The absolute change from baseline revealed a notable gap between the two studies. In COMP005, the 25 mg arm dropped 4.9 points on the MADRS. The placebo arm dropped just 1.2 points. In COMP006, the numbers were larger across the board. The 25 mg arm fell 7.6 points, the 10 mg arm fell 6.3, and the 1 mg arm fell 3.7. The two dose regimen in COMP006 appears to produce a stronger overall response.
The 10 mg Surprise
One of the more interesting findings involved the 10 mg dose. In Compass’s earlier Phase 2b study, 10 mg failed to show meaningful efficacy. This time, it performed better than expected. At multiple timepoints, the 10 mg arm converged with the 25 mg arm. Chief Medical Officer Guy Goodwin acknowledged the shift but noted that the effect size at Week 6 still fell below the 3 point MADRS threshold often considered clinically significant.
The 10 mg performance also raised a question analysts pressed on during the Q&A: could there be a ceiling effect with dosing? Goodwin was candid. The company does not yet know the answer but hopes to learn more from the full dataset.
Durability and the Second Dose Question
The 26 week data from COMP005 added critical context.

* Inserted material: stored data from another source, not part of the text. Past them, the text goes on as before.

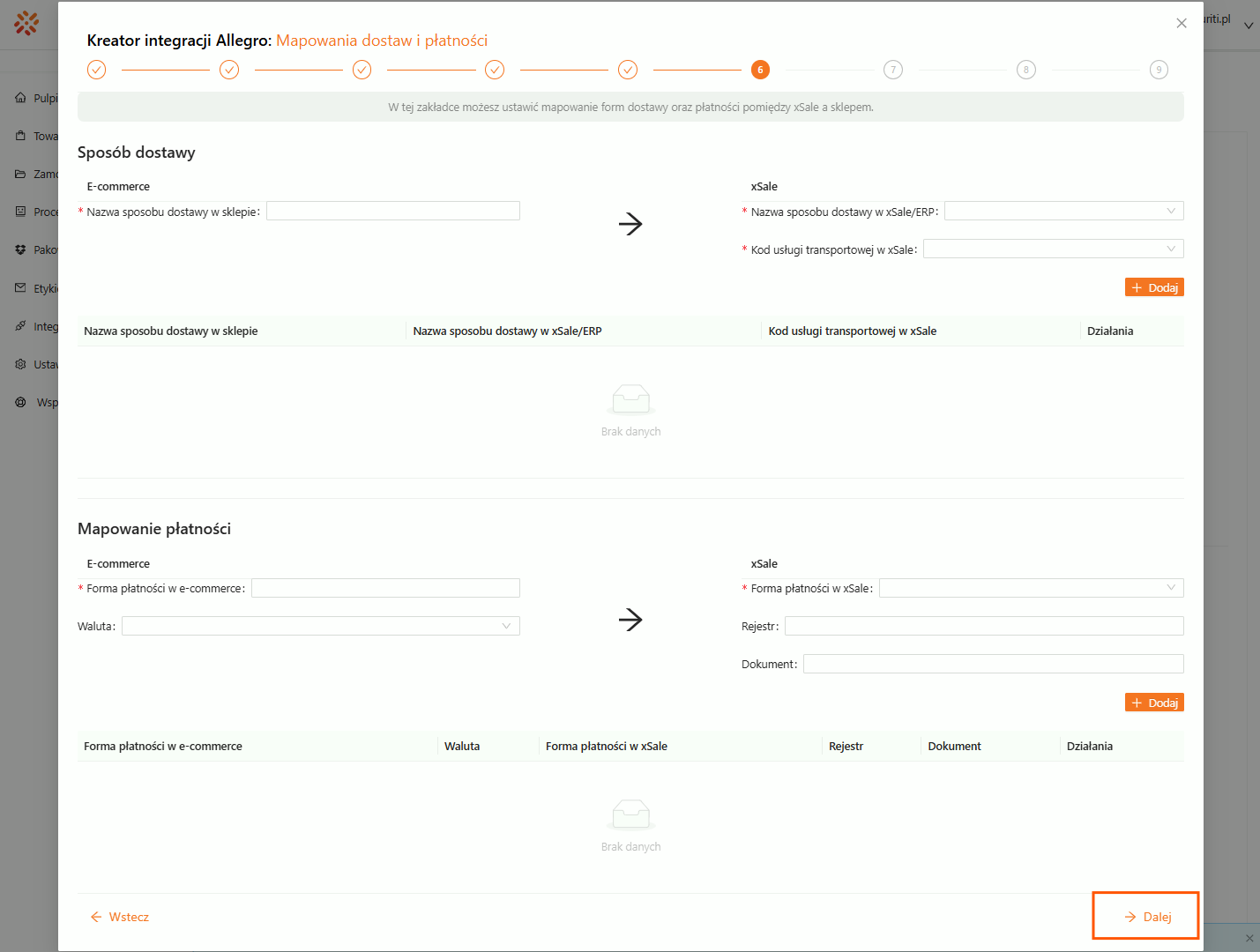Viewport: 1260px width, 952px height.
Task: Click the xSale logo icon in top-left
Action: (x=26, y=23)

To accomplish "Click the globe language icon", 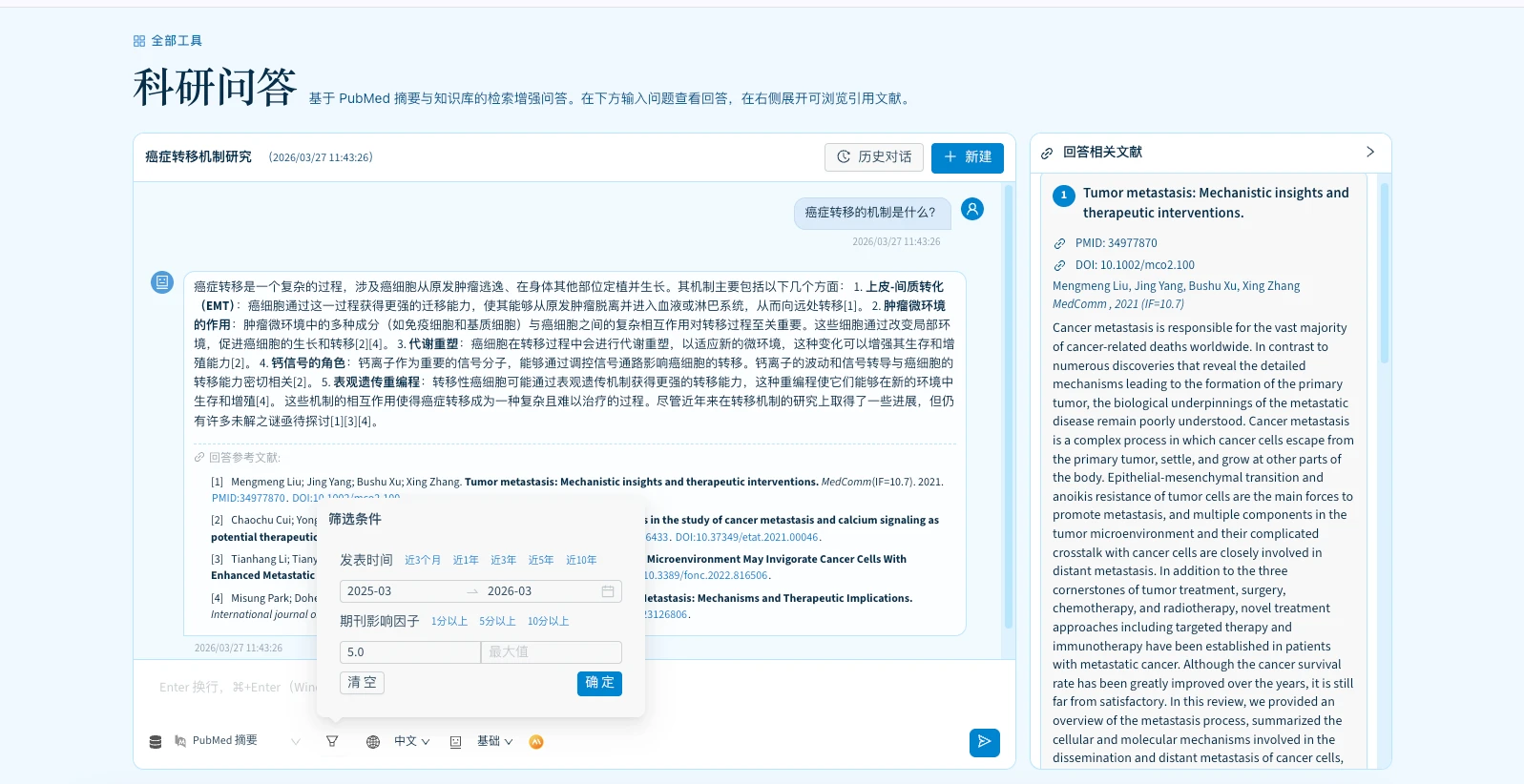I will click(x=373, y=741).
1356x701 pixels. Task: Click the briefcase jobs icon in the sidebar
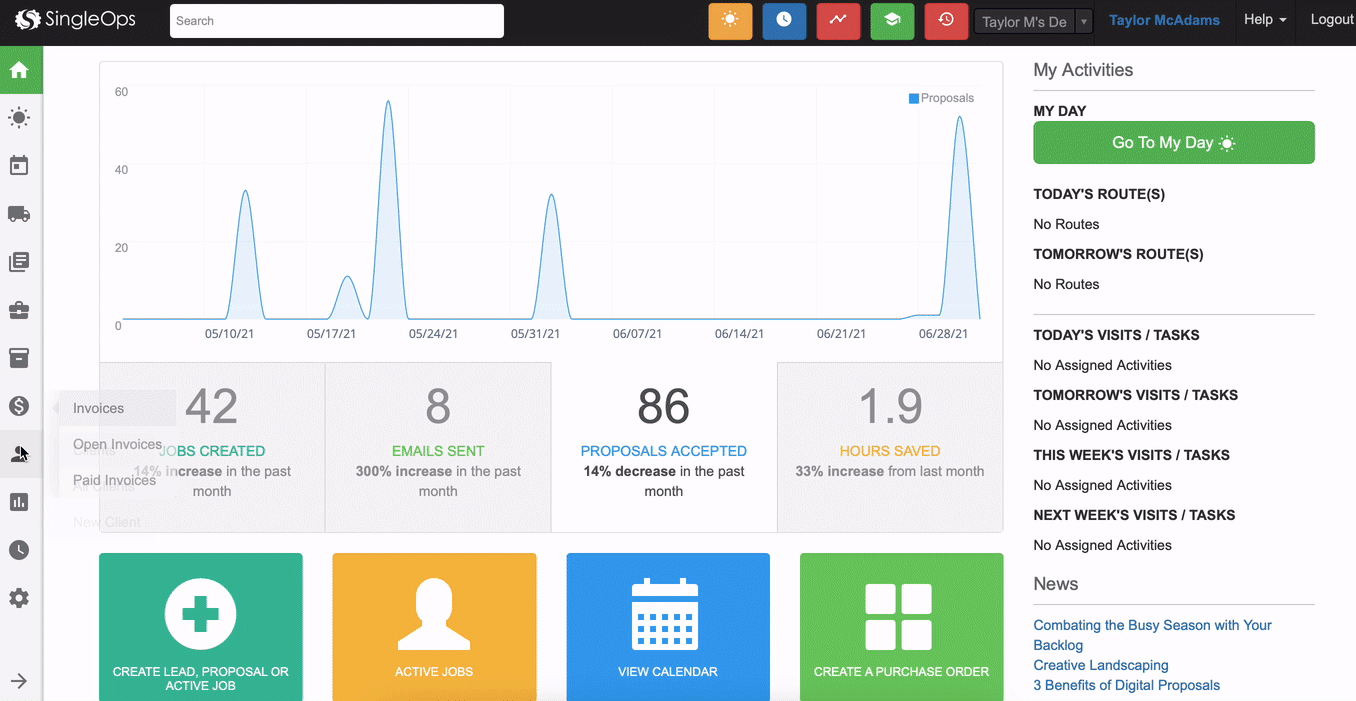20,310
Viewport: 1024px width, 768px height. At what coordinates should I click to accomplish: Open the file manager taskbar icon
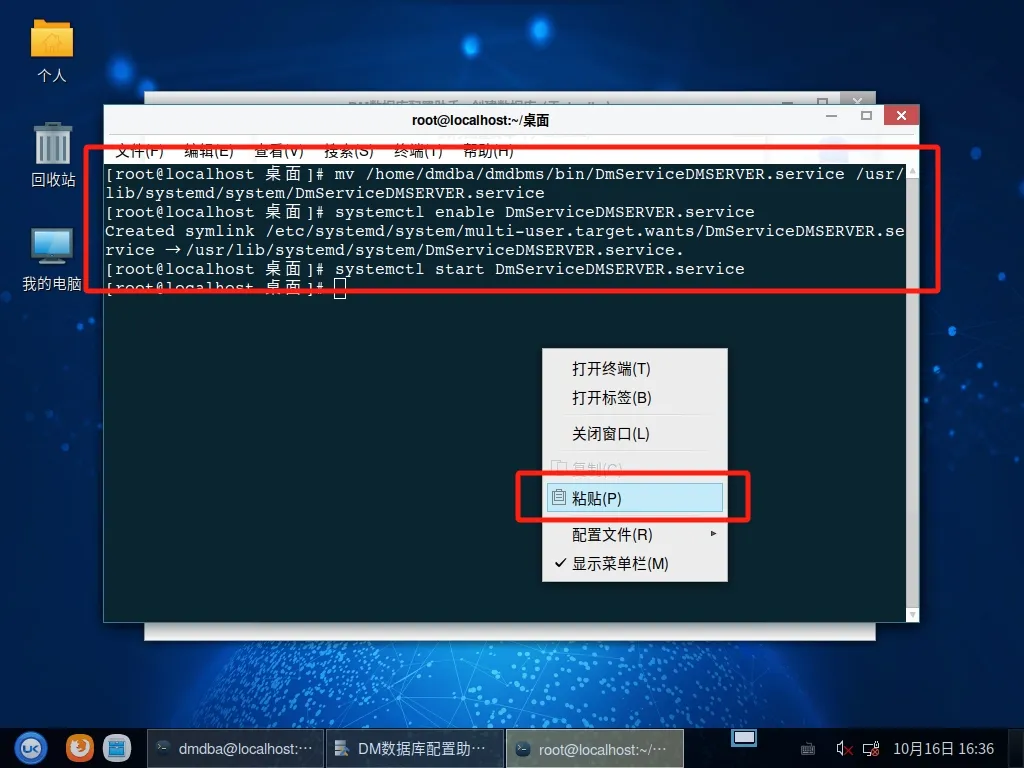(117, 748)
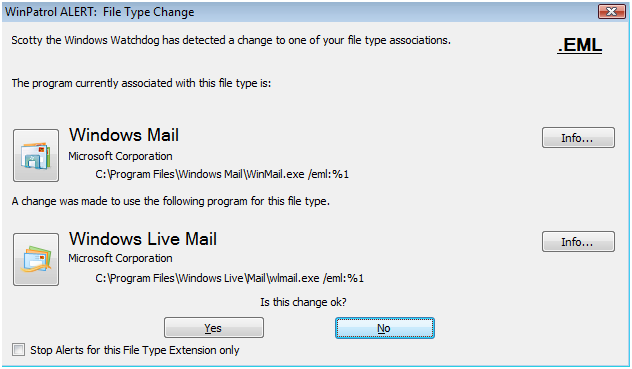Click the Windows Mail program icon
Viewport: 632px width, 369px height.
point(36,155)
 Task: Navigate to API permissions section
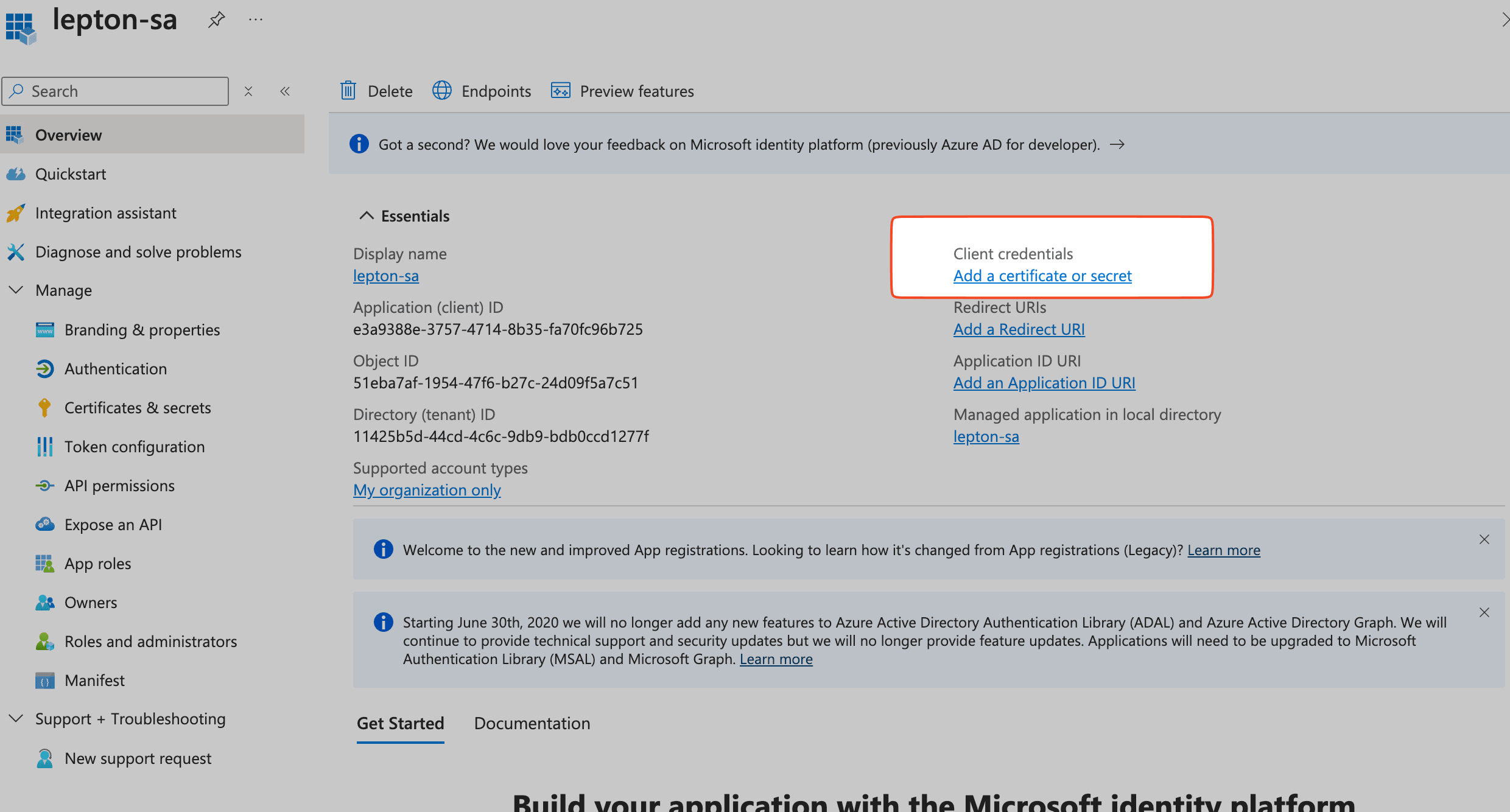118,484
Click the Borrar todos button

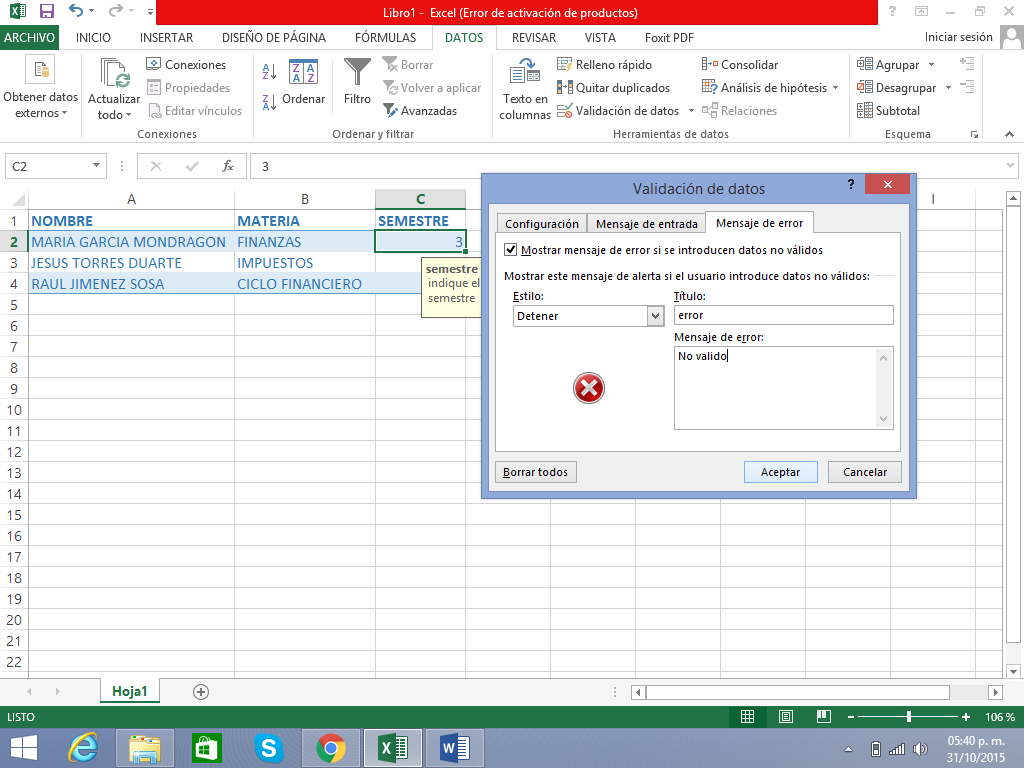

Goodwin called the results remarkable because they showed persistent treatment effects from just one or two 25 mg doses over six months. Participants who responded at Week 6 largely maintained their improvement.
The company also highlighted that more than 40% of initial responders who had not yet reached remission went on to remit after a second dose. That sounds compelling in a press release. On the webcast, however, the underlying numbers came into sharper focus. That figure represents roughly 13 participants out of 31 initial responders and partial responders. It is meaningful data, but the small sample size warrants caution.
An important caveat applies to all long term data from COMP005. Participants were allowed to start oral antidepressants during Part B of the trial. Goodwin said the company does not yet have data on how many did so.
Safety Holds Steady
Across both trials, COMP360 showed a safety profile consistent with earlier studies. Most side effects resolved within 24 hours. They included headache, nausea, anxiety and visual effects. In the 25 mg arm of COMP006, 24% of participants experienced an adverse event lasting more than two days, which Goodwin attributed to the two dose design.
The suicidality data drew close attention. Serious adverse events involving suicidal ideation occurred at rates below 1% in both studies. The single instance of suicidal behavior in the entire program occurred in the 1 mg control arm, not the treatment arm.
What Comes Next
Compass has requested an FDA meeting to discuss a rolling NDA submission. The company targets a filing by the end of 2026. If approved, COMP360 would become the first psilocybin therapy cleared by the agency.
On the commercial side, Chief Commercial Officer Lori Englebert positioned COMP360 against Spravato, the only currently approved TRD medication. She noted that Johnson & Johnson failed to demonstrate efficacy in some of its own TRD trials, underscoring how difficult this patient population is to treat.
The label remains an open question. Analysts asked how dosing guidance might look. Englebert suggested it could include a one or two dose induction phase with less prescriptive direction on subsequent retreatment. Steve Levine, the company’s Chief Patient Officer, agreed.
Goodwin also hinted at a future beyond pure pharmacology. He said the company expects to see innovation around the therapeutic container after approval. Whether more active psychotherapy following administration might enhance outcomes remains an open research question, but Levine suggested it is one many in the field intuitively believe deserves exploration.
For the millions of Americans living with treatment resistant depression, today’s data represents something concrete: two positive Phase 3 trials, a path toward FDA review and growing evidence that psilocybin can deliver rapid, durable relief where conventional treatments have failed.